I also tested it on clang and there's no crash.
Here's g++'s assembly output: http://pastebin.com/CJdCDCs4
The code input = new int[length]; cinput++; causes undefined behaviour because the second statement is reading from a union member that is not active.
Even ignoring that, testFunction(input, length-1) would again have undefined behaviour for the same reason.
Even ignoring that, the sum loop accesses an object through a glvalue of the wrong type, which has undefined behaviour.
Even ignoring that, reading from an uninitialized object, as your sum loop does, would again have undefined behaviour.
gcc has vectorized the loop with SSE instructions. paddd (like most SSE instructions) requires 16 byte alignment. I haven't looked at the code previous to paddd in detail but I expect that it assumes 4 byte alignment initially, iterates with scalar code (where misalignment only incurs a performance penalty, not a crash) until it can assume 16 byte alignment, then enters the SIMD loop, processing 4 ints at a time. By adding an offset of 1 byte you are breaking the precondition of 4 byte alignment for the array of ints, and after that all bets are off. If you're going to be doing nasty stuff with misaligned data (and I highly recommend you don't) then you should disable automatic vectorization (gcc -fno-tree-vectorize).
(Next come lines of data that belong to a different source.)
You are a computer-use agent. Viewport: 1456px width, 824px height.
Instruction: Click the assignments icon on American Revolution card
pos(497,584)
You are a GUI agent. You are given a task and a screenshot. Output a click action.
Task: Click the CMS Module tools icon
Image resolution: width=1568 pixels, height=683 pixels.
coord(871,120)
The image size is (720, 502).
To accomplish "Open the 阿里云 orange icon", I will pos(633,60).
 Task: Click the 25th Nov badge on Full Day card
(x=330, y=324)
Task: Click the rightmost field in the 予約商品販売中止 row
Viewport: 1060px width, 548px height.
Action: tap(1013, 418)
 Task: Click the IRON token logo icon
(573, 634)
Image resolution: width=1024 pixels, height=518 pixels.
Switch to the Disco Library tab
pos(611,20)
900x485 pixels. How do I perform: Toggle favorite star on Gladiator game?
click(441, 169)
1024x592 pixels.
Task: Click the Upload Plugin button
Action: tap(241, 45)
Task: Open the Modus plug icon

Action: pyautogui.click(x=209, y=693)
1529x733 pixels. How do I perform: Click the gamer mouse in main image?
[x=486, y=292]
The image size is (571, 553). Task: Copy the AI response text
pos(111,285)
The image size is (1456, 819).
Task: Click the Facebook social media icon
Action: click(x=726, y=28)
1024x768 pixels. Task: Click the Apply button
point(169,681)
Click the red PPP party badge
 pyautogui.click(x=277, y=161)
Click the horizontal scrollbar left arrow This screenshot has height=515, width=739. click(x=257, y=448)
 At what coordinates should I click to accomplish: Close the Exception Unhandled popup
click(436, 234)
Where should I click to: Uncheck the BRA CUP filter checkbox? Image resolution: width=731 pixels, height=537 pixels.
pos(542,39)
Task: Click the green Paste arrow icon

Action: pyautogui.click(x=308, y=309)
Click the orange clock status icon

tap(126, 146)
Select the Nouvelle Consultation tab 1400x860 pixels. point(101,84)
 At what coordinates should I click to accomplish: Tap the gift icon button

The instruction that crashed is paddd (you highlighted it). The name is short for "packed add doubleword" (see e.g. here) - it is a part of the SSE instruction set. These instructions require aligned pointers; for example, the link above has a description of exceptions that paddd may cause:
GP(0)
...(128-bit operations only)
If a memory operand is not aligned on a 16-byte boundary, regardless of segment.
This is exactly your case. The compiler arranged the code in such a way that it could use these fast 128-bit operations like paddd, and you subverted it with your union trick.
I can guess that code generated by clang doesn't use SSE, so it's not sensitive to alighnment. If so, it's also probably much slower (but you won't notice it with just 1024 iterations).